I have . I believe it is fine.
It’s okay but still has the possibility of movement due to lack of nails at the splice. I would have used something like this on each corner:
It felt like it was very sturdy, I’ve just not seen this before. House was built in 2006, would like to know why they had to do this… we will never know
What was it holding up?
Good choice, Steve.
No clear on your question
What are the post for and what are they holding up, we can’t see what they are for.
I posted a picture below
Thank you for that.
Well I can say it is not right and it won’t go anywhere and everything above it is not right either but it might go somewhere.
Are you referring to the posts not holding up the joists correctly with the use of beams and are relying on shear force to hold up the joists? over-spanned joists say you? hmmm so what are some possible fixes? give them some credit! they added a few metal hangers
Yeah, I suppose that connection might stay together until it hits the ground. LOL
That part of the post (s) was replaced most likely because it was in contact with the ground and rotted; it will likely need to be replaced again in the near future…
No wood rot, this was replaced (cut) about 6 inches above the ground and again at the top of the post. All other post were in original install… so just this one was replaced for who knows why
Yes, for sure, and only screws at the rim…
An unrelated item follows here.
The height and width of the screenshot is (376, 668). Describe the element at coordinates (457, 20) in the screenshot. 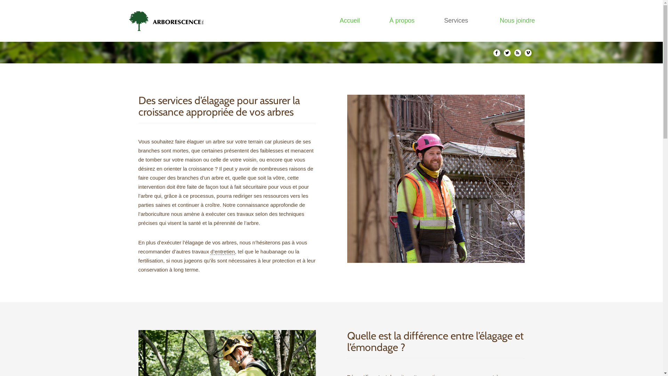

I see `'Services'` at that location.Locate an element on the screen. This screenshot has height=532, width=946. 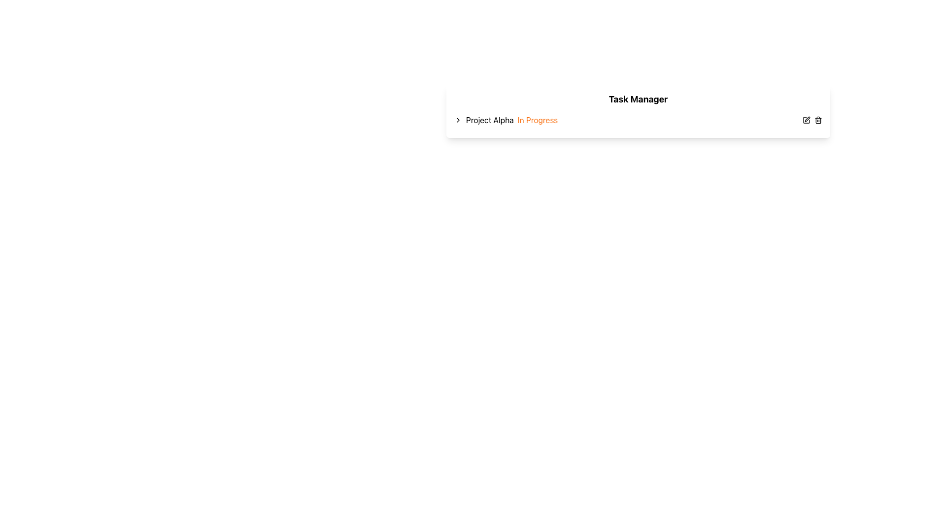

Not much was correct about this deck
I totally agree.
Not a great way to do it. Folks routinely forget that this sort of post is essentially a vertical cantilever beam. With this type of splice, at a location near the footing, you want to treat two issues: the large moment, and the broken shear plane. You also need to take into account that the wood has its weakest tensile strength perpendicular to the grain. The optimal repair would have been a scarf joint and through-bolts. Next best would have been a square joint with a shear pin in the center, then moment plates and through-bolting. After that, you get what we see: basically an HRS type of sheet metal plate with nails (some of which are pulling out). It should also be noted this style of plate is designed for tension only, not moment, which makes it a poor choice for a splice located about a foot away from the member’s point of maximum moment.
I would have called it out in a heartbeat.
Thanks for the explanation, Darren. I enjoy expert/professional viewpoints such as yours being a P.E.